In our group, efficiency was quite important, and led to us having daily stand up meetings so we could all keep up with the progress happening. This worked very well, and I attended these meetings to increase our group cohesion and keep the others informed about my part in the project. All in all, Scrum as a method worked very well for us in the context that we applied it, and all group members were in charge of project planning to some degree, as the role of Scrummaster rotated in our group. In my eyes, everyone did this job very well, and tasks were evenly spread out among everyone. Also as a part of Scrum, we used sprint retrospectives when finishing sprints. These really helped us develop as a group, as we evaluted factors like communication and workload distribution in order to improve. This gave good results, and after only 2-3 retrospectives our communication had improved a lot, a big benefit early on in the project.

A screenshot from Taiga with almost everyone's activity (It's difficult to get a really descriptive image):

Image of Taiga Activity

GitHub Pages

Maria Hoendermis, one of our groupmembers, was very helpful in the planning process and communication to clear obstacles for the group.

3. Predictive Analysis

In this chapter, my contributions in model selection, configuration, training and evaluations are shown. This is an area that I wished I spent more time in, since I enjoyed it very much and found it interesting. However, the project progressed at a faster rate than me fully understanding the syntax we used.

3.1 Selecting a Model The decision to use convolutional neural networks was taken early on, and it was very much a group decision. In order to get the best results, we argued that spending a lot of time 'perfecting' one method (we decided on CNN) will lead to better results than spending the same amount of time trying out different models. Also, following the no free lunch theorem, there is no 'optimal solution' we had to look for, all types of models can perform well in any situation. It was up to us to create something good enough for the project. We looked at literature, such as Ashar, Bhatti and Mushtaq (2020) that use CNNs with MFCCs in combination specifically. This also meant that, since CNN's are able to learn features based on data, we did not have to do much feature extraction/selection. In retrospect, I think the decision to use CNNs was the right thing, but exploring other models would have been very interesting, too.
3.2 Configuring a Model Early on, I managed to train and get results from a neural network. The code can be found here, and contains all steps (including training and fitting on test data):
https://github.com/Digitalswede/ADS_2021/blob/main/codesamples/early_neural_network.ipynb
My contribution: The source code was found online and modified by me to fit our project & data, some of the values were changed in accordance with feedback from Jeroen to get things working. As you can see, it is an old version since it uses images for input data.

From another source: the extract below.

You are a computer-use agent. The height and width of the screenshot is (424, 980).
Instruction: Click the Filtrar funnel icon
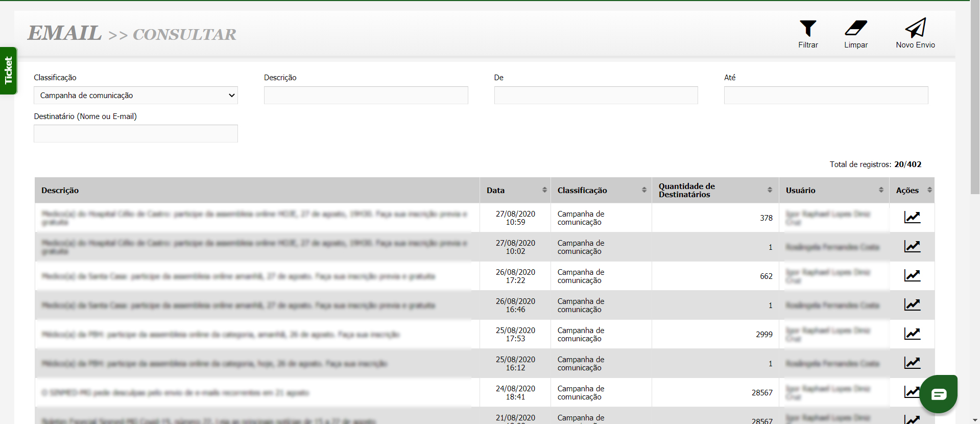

I also configured a simple Logistic Regression model early in the course as a first test of machine learning models, using one of the example notebooks provided as the foundation. This file is available here: https://github.com/Digitalswede/ADS_2021/blob/main/codesamples/dialogueprediction.ipynb

3.3 Training a Model The models I trained was the same as in 3.2, training happens specifically in block [5]. Link:
https://github.com/Digitalswede/ADS_2021/blob/main/codesamples/early_neural_network.ipynb
When training, the model, data, loss function and optimizer are passed to the training function. Model.train is used to initiate the training of the model on the dataset. During training, the loss function and backpropagation (which is responsible for tuning the weights in the NN are differently on different epochs) are also initiated. " print(f"loss: {loss:>7f} [{current:>5d}/{size:>5d}]")" is the code that prints the loss for each iteration.
3.4 Evaluating a Model I unfortunately missed out on evaluating our models, as the models we used evolved rapidly and our results were constantly changing as the work process went on. The final model we used was evaluated by a confusion matrix. The confusion matrix indicates good results, and we are happy with the performance as evaluated here. The confusion matrix can be found here:
Image of Confusion Matrix

GitHub Pages

3.5 Visualising the outcome of a model In terms of visual outcomes, towards the end of the project we made some good progress. Until that point, there wasn't much reason to visualize the outcomes since they were highly likely to change. The most prominent visual outcomes of our models are the confusion matrix described in 3.4, along with some handcrafted visualisations that represent the speech detection from the first model. In the visualization that we used, the value is 1 when a voice is detected, and 0 when a voice is not detected. This can look like this:
Image of Voice Detection Visulisation

GitHub Pages

4. Domain Knowledge

This chapter contains information about the domain in which we worked. It mostly relates to audio signal processing from a machine learning perspective. I found this domain very interesting, as I had no previous experience in working with audio, nor working with applied machine learning and they were both very intricate. The domain is mostly explained from a perspective of our project group.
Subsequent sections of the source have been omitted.